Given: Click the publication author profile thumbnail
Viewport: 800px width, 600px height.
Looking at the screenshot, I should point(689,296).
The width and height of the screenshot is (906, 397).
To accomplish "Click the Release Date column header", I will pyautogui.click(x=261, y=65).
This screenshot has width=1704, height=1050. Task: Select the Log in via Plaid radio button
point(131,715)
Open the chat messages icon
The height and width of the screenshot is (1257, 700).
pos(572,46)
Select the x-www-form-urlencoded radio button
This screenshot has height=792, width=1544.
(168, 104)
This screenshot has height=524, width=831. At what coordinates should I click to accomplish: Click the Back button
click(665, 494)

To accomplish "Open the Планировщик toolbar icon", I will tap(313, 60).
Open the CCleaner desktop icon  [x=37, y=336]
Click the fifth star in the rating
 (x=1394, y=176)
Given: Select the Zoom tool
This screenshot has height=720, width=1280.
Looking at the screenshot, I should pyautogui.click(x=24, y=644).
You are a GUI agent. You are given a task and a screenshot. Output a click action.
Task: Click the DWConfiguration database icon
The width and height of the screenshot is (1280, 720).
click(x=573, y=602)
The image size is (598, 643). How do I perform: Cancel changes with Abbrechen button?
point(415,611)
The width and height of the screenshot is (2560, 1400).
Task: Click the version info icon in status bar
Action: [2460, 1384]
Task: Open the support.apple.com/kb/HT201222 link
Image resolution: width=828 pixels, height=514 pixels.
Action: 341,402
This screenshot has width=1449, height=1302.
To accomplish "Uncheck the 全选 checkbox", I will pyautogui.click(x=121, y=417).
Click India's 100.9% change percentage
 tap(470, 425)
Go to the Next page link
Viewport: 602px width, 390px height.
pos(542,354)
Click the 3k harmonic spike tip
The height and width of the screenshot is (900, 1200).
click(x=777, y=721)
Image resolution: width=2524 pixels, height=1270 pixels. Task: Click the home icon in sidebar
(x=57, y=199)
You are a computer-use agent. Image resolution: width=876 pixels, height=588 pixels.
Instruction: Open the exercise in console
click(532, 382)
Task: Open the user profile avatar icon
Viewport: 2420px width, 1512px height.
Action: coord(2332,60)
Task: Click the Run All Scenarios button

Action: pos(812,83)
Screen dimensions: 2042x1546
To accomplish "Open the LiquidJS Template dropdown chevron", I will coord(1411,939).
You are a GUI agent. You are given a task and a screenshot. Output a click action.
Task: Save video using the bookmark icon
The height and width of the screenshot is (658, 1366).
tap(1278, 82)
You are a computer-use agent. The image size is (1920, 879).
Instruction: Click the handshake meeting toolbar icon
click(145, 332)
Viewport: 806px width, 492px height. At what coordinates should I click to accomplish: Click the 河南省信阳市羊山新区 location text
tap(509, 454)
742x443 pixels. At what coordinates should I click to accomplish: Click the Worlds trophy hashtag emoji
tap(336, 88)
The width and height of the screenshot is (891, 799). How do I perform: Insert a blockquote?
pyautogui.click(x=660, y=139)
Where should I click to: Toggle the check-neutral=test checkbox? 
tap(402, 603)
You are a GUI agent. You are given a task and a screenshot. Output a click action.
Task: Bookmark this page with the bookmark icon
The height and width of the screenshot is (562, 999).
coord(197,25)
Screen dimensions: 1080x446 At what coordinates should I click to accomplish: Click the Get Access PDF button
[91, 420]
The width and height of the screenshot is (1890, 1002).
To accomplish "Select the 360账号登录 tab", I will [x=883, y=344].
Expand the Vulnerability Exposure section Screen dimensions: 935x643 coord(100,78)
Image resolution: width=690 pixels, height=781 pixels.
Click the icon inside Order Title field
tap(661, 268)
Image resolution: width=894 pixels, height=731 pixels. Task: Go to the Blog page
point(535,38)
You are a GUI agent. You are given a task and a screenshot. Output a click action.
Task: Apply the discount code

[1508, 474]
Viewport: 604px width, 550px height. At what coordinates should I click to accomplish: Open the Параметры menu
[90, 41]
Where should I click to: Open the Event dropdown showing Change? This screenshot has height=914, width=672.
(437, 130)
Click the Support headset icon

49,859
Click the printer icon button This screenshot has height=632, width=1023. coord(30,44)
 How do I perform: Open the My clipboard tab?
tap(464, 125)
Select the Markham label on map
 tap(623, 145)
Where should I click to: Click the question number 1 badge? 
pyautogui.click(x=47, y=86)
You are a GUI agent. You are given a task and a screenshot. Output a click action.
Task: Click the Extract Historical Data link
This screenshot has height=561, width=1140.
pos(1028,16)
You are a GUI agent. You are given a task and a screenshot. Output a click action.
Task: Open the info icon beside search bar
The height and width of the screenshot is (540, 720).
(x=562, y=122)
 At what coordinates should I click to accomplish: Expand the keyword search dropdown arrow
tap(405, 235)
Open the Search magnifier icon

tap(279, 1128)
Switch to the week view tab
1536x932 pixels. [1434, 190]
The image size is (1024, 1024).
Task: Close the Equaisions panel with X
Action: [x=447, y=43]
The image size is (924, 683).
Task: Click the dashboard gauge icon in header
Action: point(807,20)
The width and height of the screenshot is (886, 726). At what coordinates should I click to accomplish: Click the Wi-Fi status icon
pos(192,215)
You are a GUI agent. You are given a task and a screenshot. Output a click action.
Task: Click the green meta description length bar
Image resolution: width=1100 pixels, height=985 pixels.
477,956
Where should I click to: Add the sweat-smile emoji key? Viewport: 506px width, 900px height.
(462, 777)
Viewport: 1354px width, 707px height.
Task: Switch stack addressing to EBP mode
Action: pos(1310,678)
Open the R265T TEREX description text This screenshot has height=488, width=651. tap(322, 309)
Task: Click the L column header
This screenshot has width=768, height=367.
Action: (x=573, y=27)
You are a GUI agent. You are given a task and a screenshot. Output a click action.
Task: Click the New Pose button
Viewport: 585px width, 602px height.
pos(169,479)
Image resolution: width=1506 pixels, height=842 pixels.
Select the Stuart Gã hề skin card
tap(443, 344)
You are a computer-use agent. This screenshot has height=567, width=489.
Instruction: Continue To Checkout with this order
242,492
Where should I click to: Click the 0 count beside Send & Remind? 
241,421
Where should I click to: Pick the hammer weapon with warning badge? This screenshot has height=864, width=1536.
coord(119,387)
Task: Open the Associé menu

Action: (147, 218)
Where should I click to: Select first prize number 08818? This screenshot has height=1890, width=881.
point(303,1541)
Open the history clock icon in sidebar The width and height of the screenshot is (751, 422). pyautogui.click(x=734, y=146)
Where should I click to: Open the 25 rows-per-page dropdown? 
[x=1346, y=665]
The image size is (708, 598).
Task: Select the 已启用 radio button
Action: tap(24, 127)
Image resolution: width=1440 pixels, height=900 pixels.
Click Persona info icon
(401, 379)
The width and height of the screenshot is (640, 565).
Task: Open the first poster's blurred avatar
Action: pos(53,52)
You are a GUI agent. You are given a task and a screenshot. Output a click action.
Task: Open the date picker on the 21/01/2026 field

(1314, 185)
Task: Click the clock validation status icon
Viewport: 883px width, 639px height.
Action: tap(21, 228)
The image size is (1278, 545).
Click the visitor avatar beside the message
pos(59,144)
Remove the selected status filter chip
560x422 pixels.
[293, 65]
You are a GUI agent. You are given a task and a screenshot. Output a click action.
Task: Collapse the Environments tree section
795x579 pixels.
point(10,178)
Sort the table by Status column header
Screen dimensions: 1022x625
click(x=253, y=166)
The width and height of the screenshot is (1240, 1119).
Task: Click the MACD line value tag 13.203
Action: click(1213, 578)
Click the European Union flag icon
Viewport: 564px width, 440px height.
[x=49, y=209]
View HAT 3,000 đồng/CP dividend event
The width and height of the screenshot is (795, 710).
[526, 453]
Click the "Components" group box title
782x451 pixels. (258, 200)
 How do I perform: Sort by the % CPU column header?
···
Reproduce all of the records above word for word, keeping every line unchanged.

§ **CORRECT ANSWER**:
Given: Click the publication author profile thumbnail
Viewport: 800px width, 600px height.
Looking at the screenshot, I should point(689,296).
The width and height of the screenshot is (906, 397).
To accomplish "Click the Release Date column header", I will pyautogui.click(x=261, y=65).
This screenshot has width=1704, height=1050. Task: Select the Log in via Plaid radio button
point(131,715)
Open the chat messages icon
The height and width of the screenshot is (1257, 700).
pos(572,46)
Select the x-www-form-urlencoded radio button
This screenshot has height=792, width=1544.
(168, 104)
This screenshot has height=524, width=831. At what coordinates should I click to accomplish: Click the Back button
click(665, 494)

To accomplish "Open the Планировщик toolbar icon", I will tap(313, 60).
Open the CCleaner desktop icon  [x=37, y=336]
Click the fifth star in the rating
 (x=1394, y=176)
Given: Select the Zoom tool
This screenshot has height=720, width=1280.
Looking at the screenshot, I should pyautogui.click(x=24, y=644).
You are a GUI agent. You are given a task and a screenshot. Output a click action.
Task: Click the DWConfiguration database icon
The width and height of the screenshot is (1280, 720).
click(x=573, y=602)
The image size is (598, 643). How do I perform: Cancel changes with Abbrechen button?
point(415,611)
The width and height of the screenshot is (2560, 1400).
Task: Click the version info icon in status bar
Action: [2460, 1384]
Task: Open the support.apple.com/kb/HT201222 link
Image resolution: width=828 pixels, height=514 pixels.
Action: 341,402
This screenshot has width=1449, height=1302.
To accomplish "Uncheck the 全选 checkbox", I will pyautogui.click(x=121, y=417).
Click India's 100.9% change percentage
 tap(470, 425)
Go to the Next page link
Viewport: 602px width, 390px height.
pos(542,354)
Click the 3k harmonic spike tip
The height and width of the screenshot is (900, 1200).
click(x=777, y=721)
Image resolution: width=2524 pixels, height=1270 pixels. Task: Click the home icon in sidebar
(x=57, y=199)
You are a computer-use agent. Image resolution: width=876 pixels, height=588 pixels.
Instruction: Open the exercise in console
click(532, 382)
Task: Open the user profile avatar icon
Viewport: 2420px width, 1512px height.
Action: coord(2332,60)
Task: Click the Run All Scenarios button

Action: pos(812,83)
Screen dimensions: 2042x1546
To accomplish "Open the LiquidJS Template dropdown chevron", I will coord(1411,939).
You are a GUI agent. You are given a task and a screenshot. Output a click action.
Task: Save video using the bookmark icon
The height and width of the screenshot is (658, 1366).
tap(1278, 82)
You are a computer-use agent. The image size is (1920, 879).
Instruction: Click the handshake meeting toolbar icon
click(145, 332)
Viewport: 806px width, 492px height. At what coordinates should I click to accomplish: Click the 河南省信阳市羊山新区 location text
tap(509, 454)
742x443 pixels. At what coordinates should I click to accomplish: Click the Worlds trophy hashtag emoji
tap(336, 88)
The width and height of the screenshot is (891, 799). How do I perform: Insert a blockquote?
pyautogui.click(x=660, y=139)
Where should I click to: Toggle the check-neutral=test checkbox? 
tap(402, 603)
You are a GUI agent. You are given a task and a screenshot. Output a click action.
Task: Bookmark this page with the bookmark icon
The height and width of the screenshot is (562, 999).
coord(197,25)
Screen dimensions: 1080x446 At what coordinates should I click to accomplish: Click the Get Access PDF button
[91, 420]
The width and height of the screenshot is (1890, 1002).
To accomplish "Select the 360账号登录 tab", I will [x=883, y=344].
Expand the Vulnerability Exposure section Screen dimensions: 935x643 coord(100,78)
Image resolution: width=690 pixels, height=781 pixels.
Click the icon inside Order Title field
tap(661, 268)
Image resolution: width=894 pixels, height=731 pixels. Task: Go to the Blog page
point(535,38)
You are a GUI agent. You are given a task and a screenshot. Output a click action.
Task: Apply the discount code

[1508, 474]
Viewport: 604px width, 550px height. At what coordinates should I click to accomplish: Open the Параметры menu
[90, 41]
Where should I click to: Open the Event dropdown showing Change? This screenshot has height=914, width=672.
(437, 130)
Click the Support headset icon

49,859
Click the printer icon button This screenshot has height=632, width=1023. coord(30,44)
 How do I perform: Open the My clipboard tab?
tap(464, 125)
Select the Markham label on map
 tap(623, 145)
Where should I click to: Click the question number 1 badge? 
pyautogui.click(x=47, y=86)
You are a GUI agent. You are given a task and a screenshot. Output a click action.
Task: Click the Extract Historical Data link
This screenshot has height=561, width=1140.
pos(1028,16)
You are a GUI agent. You are given a task and a screenshot. Output a click action.
Task: Open the info icon beside search bar
The height and width of the screenshot is (540, 720).
(x=562, y=122)
 At what coordinates should I click to accomplish: Expand the keyword search dropdown arrow
tap(405, 235)
Open the Search magnifier icon

tap(279, 1128)
Switch to the week view tab
1536x932 pixels. [1434, 190]
The image size is (1024, 1024).
Task: Close the Equaisions panel with X
Action: [x=447, y=43]
The image size is (924, 683).
Task: Click the dashboard gauge icon in header
Action: point(807,20)
The width and height of the screenshot is (886, 726). At what coordinates should I click to accomplish: Click the Wi-Fi status icon
pos(192,215)
You are a GUI agent. You are given a task and a screenshot. Output a click action.
Task: Click the green meta description length bar
Image resolution: width=1100 pixels, height=985 pixels.
477,956
Where should I click to: Add the sweat-smile emoji key? Viewport: 506px width, 900px height.
(462, 777)
Viewport: 1354px width, 707px height.
Task: Switch stack addressing to EBP mode
Action: pos(1310,678)
Open the R265T TEREX description text This screenshot has height=488, width=651. tap(322, 309)
Task: Click the L column header
This screenshot has width=768, height=367.
Action: (x=573, y=27)
You are a GUI agent. You are given a task and a screenshot. Output a click action.
Task: Click the New Pose button
Viewport: 585px width, 602px height.
pos(169,479)
Image resolution: width=1506 pixels, height=842 pixels.
Select the Stuart Gã hề skin card
tap(443, 344)
You are a computer-use agent. This screenshot has height=567, width=489.
Instruction: Continue To Checkout with this order
242,492
Where should I click to: Click the 0 count beside Send & Remind? 
241,421
Where should I click to: Pick the hammer weapon with warning badge? This screenshot has height=864, width=1536.
coord(119,387)
Task: Open the Associé menu

Action: (147, 218)
Where should I click to: Select first prize number 08818? This screenshot has height=1890, width=881.
point(303,1541)
Open the history clock icon in sidebar The width and height of the screenshot is (751, 422). pyautogui.click(x=734, y=146)
Where should I click to: Open the 25 rows-per-page dropdown? 
[x=1346, y=665]
The image size is (708, 598).
Task: Select the 已启用 radio button
Action: tap(24, 127)
Image resolution: width=1440 pixels, height=900 pixels.
Click Persona info icon
(401, 379)
The width and height of the screenshot is (640, 565).
Task: Open the first poster's blurred avatar
Action: pos(53,52)
You are a GUI agent. You are given a task and a screenshot. Output a click action.
Task: Open the date picker on the 21/01/2026 field

(1314, 185)
Task: Click the clock validation status icon
Viewport: 883px width, 639px height.
Action: tap(21, 228)
The image size is (1278, 545).
Click the visitor avatar beside the message
pos(59,144)
Remove the selected status filter chip
560x422 pixels.
[293, 65]
You are a GUI agent. You are given a task and a screenshot. Output a click action.
Task: Collapse the Environments tree section
795x579 pixels.
point(10,178)
Sort the table by Status column header
Screen dimensions: 1022x625
click(x=253, y=166)
The width and height of the screenshot is (1240, 1119).
Task: Click the MACD line value tag 13.203
Action: click(1213, 578)
Click the European Union flag icon
Viewport: 564px width, 440px height.
[x=49, y=209]
View HAT 3,000 đồng/CP dividend event
The width and height of the screenshot is (795, 710).
[526, 453]
Click the "Components" group box title
782x451 pixels. (258, 200)
 How do I perform: Sort by the % CPU column header?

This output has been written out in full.